Currently in the United States, there are seven angiotensin receptor blockers approved by the Food and Drug Administration (FDA) for treatment of high blood pressure: candesartan (Atacand), eprosartan (Teveten), irbesartan (Avapro), losartan (Cozaar), olmesartan (Benicar), telmisartan (Micardis), and valsartan (Diovan). Doctors also prescribe these drugs to treat heart failure, kidney failure in diabetes, chronic kidney diseases, and scleroderma (hardening and thickening of the skin).
Angiotensin receptor blockers work by blocking the action of angiotenin II, a substance that occurs naturally in the body. This substances affects blood pressure in several ways: it causes the blood vessels to narrow, which triggers a rise in blood pressure; and it triggers the release of a hormone that elevates sodium and water levels in the body, which also can make blood pressure rise.

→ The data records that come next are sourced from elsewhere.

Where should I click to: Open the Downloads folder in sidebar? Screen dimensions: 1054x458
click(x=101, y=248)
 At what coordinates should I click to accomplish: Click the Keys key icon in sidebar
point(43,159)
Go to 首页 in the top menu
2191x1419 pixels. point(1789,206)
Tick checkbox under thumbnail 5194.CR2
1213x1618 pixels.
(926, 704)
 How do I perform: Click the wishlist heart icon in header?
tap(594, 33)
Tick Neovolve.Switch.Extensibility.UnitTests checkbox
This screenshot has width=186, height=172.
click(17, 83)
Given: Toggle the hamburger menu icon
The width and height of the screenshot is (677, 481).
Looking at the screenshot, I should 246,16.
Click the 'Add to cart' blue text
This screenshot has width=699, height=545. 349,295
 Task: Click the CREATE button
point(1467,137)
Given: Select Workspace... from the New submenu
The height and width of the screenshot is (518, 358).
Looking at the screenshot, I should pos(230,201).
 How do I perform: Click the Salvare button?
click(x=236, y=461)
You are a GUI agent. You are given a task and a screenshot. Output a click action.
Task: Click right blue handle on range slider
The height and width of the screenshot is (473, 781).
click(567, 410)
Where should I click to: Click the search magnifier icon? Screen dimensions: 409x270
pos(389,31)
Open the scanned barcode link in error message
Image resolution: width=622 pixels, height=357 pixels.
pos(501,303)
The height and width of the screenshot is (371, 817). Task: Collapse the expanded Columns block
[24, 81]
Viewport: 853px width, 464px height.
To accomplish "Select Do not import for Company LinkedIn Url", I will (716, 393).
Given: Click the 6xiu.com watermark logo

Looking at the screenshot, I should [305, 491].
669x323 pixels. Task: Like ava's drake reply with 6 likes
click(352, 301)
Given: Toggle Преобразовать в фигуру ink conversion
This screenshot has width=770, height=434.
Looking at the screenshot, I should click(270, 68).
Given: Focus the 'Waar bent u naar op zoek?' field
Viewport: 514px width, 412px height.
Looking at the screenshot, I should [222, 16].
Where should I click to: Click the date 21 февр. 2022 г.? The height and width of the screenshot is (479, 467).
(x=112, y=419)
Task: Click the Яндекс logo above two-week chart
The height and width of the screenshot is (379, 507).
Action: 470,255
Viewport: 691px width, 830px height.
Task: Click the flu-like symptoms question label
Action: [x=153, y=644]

Angiotensin II receptor blockers block the actions of angiotensin II, which relaxes the blood vessels and in turn lowers blood pressure and makes it easier for the heart to pump and circulate blood.
The findings of the new study were the first time an association has been made between the use of angiotensin receptor blockers and a risk of cancer. In the CHARM study (Lancet 2003), which evaluated the ARB candesartan, researchers found that the drug reduced both cardiovascular mortality and hospital admissions for congestive heart failure. The researchers also found an overall increase in fatal cancer that was determined to be by chance.